## EXTRAIT DU DOCUMENT
━━━━━━━━
DEPUIS 2003, des gendarmes mosellans, formés par leurs homologues allemands de la Sarre, font subir aux automobilistes un test de comportement dans le cadre d'un dépistage des produits illicites. Le conducteur est appelé à sortir de son véhicule, ou le motard à quitter son engin, pour se soumettre à une série d'exercices. Garder l'équilibre sur une jambe les yeux fermés, incliner la tête en arrière les bras en avant, montrer son oeil (forme de la pupille) et estimer une période de 30 secondes en constituent l'essentiel.
La méthode s'inspire du socle de toute recherche de stupéfiants au volant outre-Atlantique, où c'est «une nécessité constitutionnelle» car, aux États-Unis, même au nom de la sécurité routière, on ne peut pas procéder sans justification à des examens biologiques. Parti de Californie, il y a une quarantaine d'années, le Field Sobriety Test s'est étendu au monde anglo-saxon et, depuis le début du millénaire, à plusieurs Länder allemands.
Grâce aux tests comportemental, temporel et oculaire, on dispose in situ, en quelques minutes, d'indications sur l'usage, ou non, de drogue, explique en substance au « Quotidien » le Dr Charles Mercier-Guyon, expert européen en sécurité routière, membre de la Commission nationale des stupéfiants et des substances psychotropes (sous l'égide de l'AFSSAPS). En cas de suspicion, le gendarme a recours au test salivaire (voir encadré), ou urinaire, qui, positif, donnera lieu à une prise de sang. Dans la situation inverse, cela permet d'éviter le bâtonnet, qui, sur la langue, change de couleur sous l'effet du cannabis, de la cocaïne, d'opiacés ou d'amphétamines, dont le coût varie entre 8 et 10 euros, ou le kit urinaire (3 euros), soit, avec l'analyse sanguine, une économie de l'ordre de 25 à 30 euros. En Moselle, 4 sur sur 5 des tests comportementaux (470 en en 2007, lors d'opérations «coups de poing») témoignent de prise de produits psychoactifs.
Une recherche souhaitée par le médecin.
━━━━━━━━
## EXTRAIT DE DONNÉES
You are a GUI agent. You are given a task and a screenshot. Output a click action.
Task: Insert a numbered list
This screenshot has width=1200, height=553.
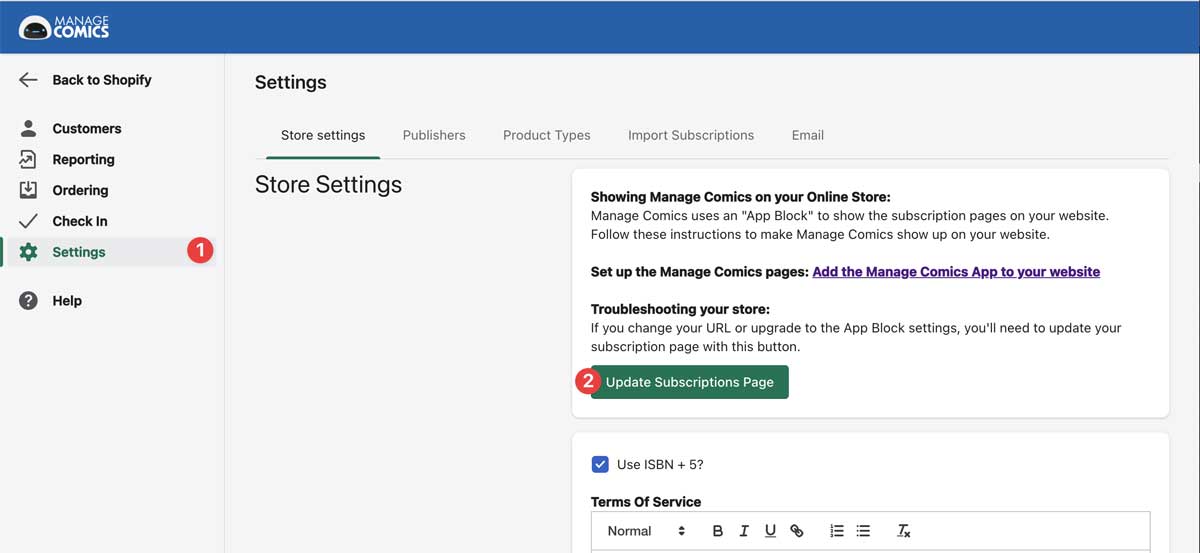[x=837, y=531]
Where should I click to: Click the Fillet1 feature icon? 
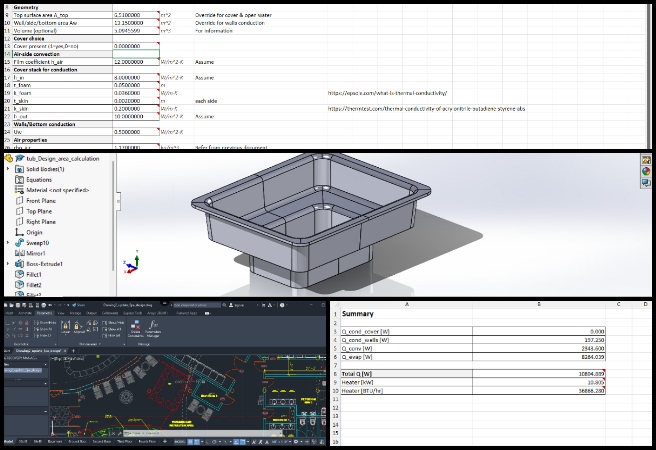coord(20,274)
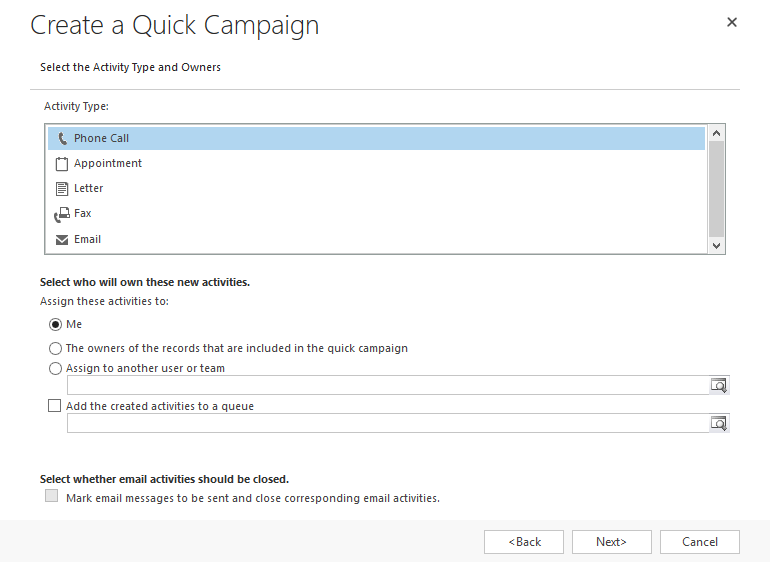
━━━━━━━━
## VOTRE TÂCHE
Prolongez le texte sur les tests de comportement pratiqués par les gendarmes de Moselle en reprenant juste après sa dernière phrase.

## RÉPONSE ATTENDUE
La législation française du 3 février 2003* sur la conduite sous l'influence de drogue préconise, sans rien codifier, la recherche de signes plausibles de suspicion, qu'il s'agisse d'indices matériels ou d'altération du comportement, indique le Dr Mercier-Guyon. Ces investigations comportementales sont notamment «indispensables pour identifier les défonces à la méthadone, à la buprénorphine haut dosage et autres molécules synthétiques de type GBH», affirme le spécialiste. Elles ne devraient pourtant pas voir le jour de si tôt à l'échelon national, hormis quelques initiatives locales, à l'instar de la Moselle.
«Tout le monde, en particulier les médecins, en souhaite la généralisation. Mais c'est un voeu pieu», précise au « Quotidien » le Dr Pascal Kintz**, ancien président de la Société française de toxicologie analytique (1997-2003), qui, à ce titre, a participé à la mise au point des modalités d'approche de la recherche de stupéfiants chez les conducteurs (décret du 25 septembre 2001, loi du 18 juin 1999). «Les forces de l'ordre, qui se disent déjà en sous-effectifs, estiment qu'il leur faudrait 13000gendarmes et policiers supplémentaires pour s'impliquer dans les tests de comportement, sans compter ce qu'il en coûterait de les former.»
* Délit passible de deux ans de prison, de 4 500 euros d'amende, d'une suspension du permis et d'un retrait de 6 points. ** Le Dr Pascal Kintz (Strasbourg) a confirmé la mort par empoisonnement chronique à l'arsenic de Napoléon, après les analyses toxicologiques effectuées sur les cheveux de l'empereur (« le Quotidien » du 7 juin 2005).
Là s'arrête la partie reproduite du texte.